▸ **TASK REQUIREMENTS**
Without omitting anything, return the records precisely as given.

▸ **Stored data**

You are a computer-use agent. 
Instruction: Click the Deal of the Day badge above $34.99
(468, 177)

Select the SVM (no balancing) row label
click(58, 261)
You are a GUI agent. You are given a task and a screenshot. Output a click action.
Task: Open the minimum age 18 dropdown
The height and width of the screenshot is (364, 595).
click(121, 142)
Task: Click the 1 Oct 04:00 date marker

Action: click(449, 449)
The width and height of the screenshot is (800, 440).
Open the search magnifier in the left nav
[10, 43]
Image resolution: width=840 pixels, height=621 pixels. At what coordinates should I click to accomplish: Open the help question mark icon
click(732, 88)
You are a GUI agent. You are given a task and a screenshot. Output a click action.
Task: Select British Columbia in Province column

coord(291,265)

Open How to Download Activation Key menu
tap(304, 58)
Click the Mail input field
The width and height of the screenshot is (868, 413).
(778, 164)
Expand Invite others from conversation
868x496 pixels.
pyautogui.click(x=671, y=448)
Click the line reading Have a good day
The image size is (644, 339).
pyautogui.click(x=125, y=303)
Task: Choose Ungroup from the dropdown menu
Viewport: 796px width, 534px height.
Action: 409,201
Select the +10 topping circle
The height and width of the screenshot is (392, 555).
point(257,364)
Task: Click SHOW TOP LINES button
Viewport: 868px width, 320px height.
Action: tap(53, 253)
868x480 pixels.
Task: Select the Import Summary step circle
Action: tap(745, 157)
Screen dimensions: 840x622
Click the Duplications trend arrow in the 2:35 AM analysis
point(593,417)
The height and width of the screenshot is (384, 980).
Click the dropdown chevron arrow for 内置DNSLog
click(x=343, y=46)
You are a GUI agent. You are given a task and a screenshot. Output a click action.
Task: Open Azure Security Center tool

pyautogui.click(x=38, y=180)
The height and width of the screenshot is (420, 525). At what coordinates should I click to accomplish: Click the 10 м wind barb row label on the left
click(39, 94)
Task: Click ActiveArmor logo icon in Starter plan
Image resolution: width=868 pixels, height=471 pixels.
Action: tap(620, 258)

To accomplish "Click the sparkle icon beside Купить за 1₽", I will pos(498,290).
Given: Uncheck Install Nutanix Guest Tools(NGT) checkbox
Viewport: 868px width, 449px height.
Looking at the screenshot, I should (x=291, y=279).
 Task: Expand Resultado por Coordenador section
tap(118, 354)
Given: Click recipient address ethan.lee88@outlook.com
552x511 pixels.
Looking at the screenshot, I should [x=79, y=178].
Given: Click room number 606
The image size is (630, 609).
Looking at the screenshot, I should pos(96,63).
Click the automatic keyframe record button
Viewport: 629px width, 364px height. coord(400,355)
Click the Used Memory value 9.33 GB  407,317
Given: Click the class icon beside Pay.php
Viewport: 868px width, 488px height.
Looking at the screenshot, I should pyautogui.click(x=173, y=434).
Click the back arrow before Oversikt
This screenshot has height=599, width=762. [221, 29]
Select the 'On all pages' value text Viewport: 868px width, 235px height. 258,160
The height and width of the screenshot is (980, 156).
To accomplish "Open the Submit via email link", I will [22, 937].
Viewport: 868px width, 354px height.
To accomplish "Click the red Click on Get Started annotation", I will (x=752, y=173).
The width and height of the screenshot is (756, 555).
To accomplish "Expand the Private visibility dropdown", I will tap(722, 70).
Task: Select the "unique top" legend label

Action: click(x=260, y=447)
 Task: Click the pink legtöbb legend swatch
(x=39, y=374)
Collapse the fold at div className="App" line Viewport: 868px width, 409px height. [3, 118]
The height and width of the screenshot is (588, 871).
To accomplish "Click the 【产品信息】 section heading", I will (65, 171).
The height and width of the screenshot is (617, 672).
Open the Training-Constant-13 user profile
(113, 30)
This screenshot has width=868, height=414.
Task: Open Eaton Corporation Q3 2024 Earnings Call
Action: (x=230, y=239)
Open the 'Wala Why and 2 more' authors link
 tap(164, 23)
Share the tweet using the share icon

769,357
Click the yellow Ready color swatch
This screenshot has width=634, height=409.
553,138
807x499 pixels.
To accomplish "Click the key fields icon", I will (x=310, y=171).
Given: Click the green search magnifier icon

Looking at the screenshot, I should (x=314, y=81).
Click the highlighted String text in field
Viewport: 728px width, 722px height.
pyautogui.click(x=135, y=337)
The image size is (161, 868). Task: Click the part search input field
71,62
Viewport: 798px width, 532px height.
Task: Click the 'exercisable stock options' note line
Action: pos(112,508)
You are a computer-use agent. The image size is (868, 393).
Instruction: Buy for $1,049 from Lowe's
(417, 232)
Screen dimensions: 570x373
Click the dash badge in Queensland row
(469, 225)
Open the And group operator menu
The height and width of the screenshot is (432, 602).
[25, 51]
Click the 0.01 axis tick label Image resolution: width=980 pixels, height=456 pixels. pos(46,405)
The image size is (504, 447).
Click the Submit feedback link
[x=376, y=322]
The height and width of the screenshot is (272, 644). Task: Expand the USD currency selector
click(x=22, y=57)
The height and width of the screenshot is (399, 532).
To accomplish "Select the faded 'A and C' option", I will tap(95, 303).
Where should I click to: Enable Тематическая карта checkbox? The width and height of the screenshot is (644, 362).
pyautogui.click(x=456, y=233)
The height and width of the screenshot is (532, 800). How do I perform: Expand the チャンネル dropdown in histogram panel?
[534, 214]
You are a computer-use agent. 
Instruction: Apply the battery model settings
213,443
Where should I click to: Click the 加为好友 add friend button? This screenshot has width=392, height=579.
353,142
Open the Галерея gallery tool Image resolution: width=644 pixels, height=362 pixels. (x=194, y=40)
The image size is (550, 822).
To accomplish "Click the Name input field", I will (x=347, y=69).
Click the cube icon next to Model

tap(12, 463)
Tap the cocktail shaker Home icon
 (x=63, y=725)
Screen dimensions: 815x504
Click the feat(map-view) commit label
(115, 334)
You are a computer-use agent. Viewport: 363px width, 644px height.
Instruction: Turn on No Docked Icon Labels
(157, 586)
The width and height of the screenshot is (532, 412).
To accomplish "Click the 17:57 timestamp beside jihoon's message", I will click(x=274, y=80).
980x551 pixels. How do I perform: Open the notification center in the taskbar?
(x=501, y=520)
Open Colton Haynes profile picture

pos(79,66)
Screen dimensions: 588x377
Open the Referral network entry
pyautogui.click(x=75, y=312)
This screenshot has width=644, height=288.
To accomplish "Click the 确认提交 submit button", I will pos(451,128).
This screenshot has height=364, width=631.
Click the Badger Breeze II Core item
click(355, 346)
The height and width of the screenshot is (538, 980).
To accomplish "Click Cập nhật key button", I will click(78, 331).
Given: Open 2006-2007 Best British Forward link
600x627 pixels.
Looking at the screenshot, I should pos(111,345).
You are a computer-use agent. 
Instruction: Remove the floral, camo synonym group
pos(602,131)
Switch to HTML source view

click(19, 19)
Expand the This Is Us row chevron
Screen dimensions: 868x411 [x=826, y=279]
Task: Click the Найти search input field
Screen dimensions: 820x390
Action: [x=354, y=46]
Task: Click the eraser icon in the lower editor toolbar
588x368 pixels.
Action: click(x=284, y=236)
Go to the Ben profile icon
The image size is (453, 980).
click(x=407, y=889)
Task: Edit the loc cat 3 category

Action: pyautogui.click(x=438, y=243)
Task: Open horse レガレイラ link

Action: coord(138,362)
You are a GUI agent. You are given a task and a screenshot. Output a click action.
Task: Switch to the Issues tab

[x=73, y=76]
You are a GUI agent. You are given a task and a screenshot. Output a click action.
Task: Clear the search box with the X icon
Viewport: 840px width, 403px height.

▸ **RESULT FOR THIS EXERCISE**
You are a computer-use agent. 
Instruction: Click the Deal of the Day badge above $34.99
(468, 177)

Select the SVM (no balancing) row label
click(58, 261)
You are a GUI agent. You are given a task and a screenshot. Output a click action.
Task: Open the minimum age 18 dropdown
The height and width of the screenshot is (364, 595).
click(121, 142)
Task: Click the 1 Oct 04:00 date marker

Action: click(449, 449)
The width and height of the screenshot is (800, 440).
Open the search magnifier in the left nav
[10, 43]
Image resolution: width=840 pixels, height=621 pixels. At what coordinates should I click to accomplish: Open the help question mark icon
click(732, 88)
You are a GUI agent. You are given a task and a screenshot. Output a click action.
Task: Select British Columbia in Province column

coord(291,265)

Open How to Download Activation Key menu
tap(304, 58)
Click the Mail input field
The width and height of the screenshot is (868, 413).
(778, 164)
Expand Invite others from conversation
868x496 pixels.
pyautogui.click(x=671, y=448)
Click the line reading Have a good day
The image size is (644, 339).
pyautogui.click(x=125, y=303)
Task: Choose Ungroup from the dropdown menu
Viewport: 796px width, 534px height.
Action: 409,201
Select the +10 topping circle
The height and width of the screenshot is (392, 555).
point(257,364)
Task: Click SHOW TOP LINES button
Viewport: 868px width, 320px height.
Action: tap(53, 253)
868x480 pixels.
Task: Select the Import Summary step circle
Action: tap(745, 157)
Screen dimensions: 840x622
Click the Duplications trend arrow in the 2:35 AM analysis
point(593,417)
The height and width of the screenshot is (384, 980).
Click the dropdown chevron arrow for 内置DNSLog
click(x=343, y=46)
You are a GUI agent. You are given a task and a screenshot. Output a click action.
Task: Open Azure Security Center tool

pyautogui.click(x=38, y=180)
The height and width of the screenshot is (420, 525). At what coordinates should I click to accomplish: Click the 10 м wind barb row label on the left
click(39, 94)
Task: Click ActiveArmor logo icon in Starter plan
Image resolution: width=868 pixels, height=471 pixels.
Action: tap(620, 258)

To accomplish "Click the sparkle icon beside Купить за 1₽", I will pos(498,290).
Given: Uncheck Install Nutanix Guest Tools(NGT) checkbox
Viewport: 868px width, 449px height.
Looking at the screenshot, I should (x=291, y=279).
 Task: Expand Resultado por Coordenador section
tap(118, 354)
Given: Click recipient address ethan.lee88@outlook.com
552x511 pixels.
Looking at the screenshot, I should [x=79, y=178].
Given: Click room number 606
The image size is (630, 609).
Looking at the screenshot, I should pos(96,63).
Click the automatic keyframe record button
Viewport: 629px width, 364px height. coord(400,355)
Click the Used Memory value 9.33 GB  407,317
Given: Click the class icon beside Pay.php
Viewport: 868px width, 488px height.
Looking at the screenshot, I should pyautogui.click(x=173, y=434).
Click the back arrow before Oversikt
This screenshot has height=599, width=762. [221, 29]
Select the 'On all pages' value text Viewport: 868px width, 235px height. 258,160
The height and width of the screenshot is (980, 156).
To accomplish "Open the Submit via email link", I will [22, 937].
Viewport: 868px width, 354px height.
To accomplish "Click the red Click on Get Started annotation", I will (x=752, y=173).
The width and height of the screenshot is (756, 555).
To accomplish "Expand the Private visibility dropdown", I will tap(722, 70).
Task: Select the "unique top" legend label

Action: click(x=260, y=447)
 Task: Click the pink legtöbb legend swatch
(x=39, y=374)
Collapse the fold at div className="App" line Viewport: 868px width, 409px height. [3, 118]
The height and width of the screenshot is (588, 871).
To accomplish "Click the 【产品信息】 section heading", I will (65, 171).
The height and width of the screenshot is (617, 672).
Open the Training-Constant-13 user profile
(113, 30)
This screenshot has width=868, height=414.
Task: Open Eaton Corporation Q3 2024 Earnings Call
Action: (x=230, y=239)
Open the 'Wala Why and 2 more' authors link
 tap(164, 23)
Share the tweet using the share icon

769,357
Click the yellow Ready color swatch
This screenshot has width=634, height=409.
553,138
807x499 pixels.
To accomplish "Click the key fields icon", I will (x=310, y=171).
Given: Click the green search magnifier icon

Looking at the screenshot, I should (x=314, y=81).
Click the highlighted String text in field
Viewport: 728px width, 722px height.
pyautogui.click(x=135, y=337)
The image size is (161, 868). Task: Click the part search input field
71,62
Viewport: 798px width, 532px height.
Task: Click the 'exercisable stock options' note line
Action: pos(112,508)
You are a computer-use agent. The image size is (868, 393).
Instruction: Buy for $1,049 from Lowe's
(417, 232)
Screen dimensions: 570x373
Click the dash badge in Queensland row
(469, 225)
Open the And group operator menu
The height and width of the screenshot is (432, 602).
[25, 51]
Click the 0.01 axis tick label Image resolution: width=980 pixels, height=456 pixels. pos(46,405)
The image size is (504, 447).
Click the Submit feedback link
[x=376, y=322]
The height and width of the screenshot is (272, 644). Task: Expand the USD currency selector
click(x=22, y=57)
The height and width of the screenshot is (399, 532).
To accomplish "Select the faded 'A and C' option", I will tap(95, 303).
Where should I click to: Enable Тематическая карта checkbox? The width and height of the screenshot is (644, 362).
pyautogui.click(x=456, y=233)
The height and width of the screenshot is (532, 800). How do I perform: Expand the チャンネル dropdown in histogram panel?
[534, 214]
You are a computer-use agent. 
Instruction: Apply the battery model settings
213,443
Where should I click to: Click the 加为好友 add friend button? This screenshot has width=392, height=579.
353,142
Open the Галерея gallery tool Image resolution: width=644 pixels, height=362 pixels. (x=194, y=40)
The image size is (550, 822).
To accomplish "Click the Name input field", I will (x=347, y=69).
Click the cube icon next to Model

tap(12, 463)
Tap the cocktail shaker Home icon
 (x=63, y=725)
Screen dimensions: 815x504
Click the feat(map-view) commit label
(115, 334)
You are a computer-use agent. Viewport: 363px width, 644px height.
Instruction: Turn on No Docked Icon Labels
(157, 586)
The width and height of the screenshot is (532, 412).
To accomplish "Click the 17:57 timestamp beside jihoon's message", I will click(x=274, y=80).
980x551 pixels. How do I perform: Open the notification center in the taskbar?
(x=501, y=520)
Open Colton Haynes profile picture

pos(79,66)
Screen dimensions: 588x377
Open the Referral network entry
pyautogui.click(x=75, y=312)
This screenshot has width=644, height=288.
To accomplish "Click the 确认提交 submit button", I will pos(451,128).
This screenshot has height=364, width=631.
Click the Badger Breeze II Core item
click(355, 346)
The height and width of the screenshot is (538, 980).
To accomplish "Click Cập nhật key button", I will click(78, 331).
Given: Open 2006-2007 Best British Forward link
600x627 pixels.
Looking at the screenshot, I should pos(111,345).
You are a computer-use agent. 
Instruction: Remove the floral, camo synonym group
pos(602,131)
Switch to HTML source view

click(19, 19)
Expand the This Is Us row chevron
Screen dimensions: 868x411 [x=826, y=279]
Task: Click the Найти search input field
Screen dimensions: 820x390
Action: [x=354, y=46]
Task: Click the eraser icon in the lower editor toolbar
588x368 pixels.
Action: click(x=284, y=236)
Go to the Ben profile icon
The image size is (453, 980).
click(x=407, y=889)
Task: Edit the loc cat 3 category

Action: pyautogui.click(x=438, y=243)
Task: Open horse レガレイラ link

Action: coord(138,362)
You are a GUI agent. You are given a task and a screenshot. Output a click action.
Task: Switch to the Issues tab

[x=73, y=76]
You are a GUI agent. You are given a task and a screenshot. Output a click action.
Task: Clear the search box with the X icon
Viewport: 840px width, 403px height.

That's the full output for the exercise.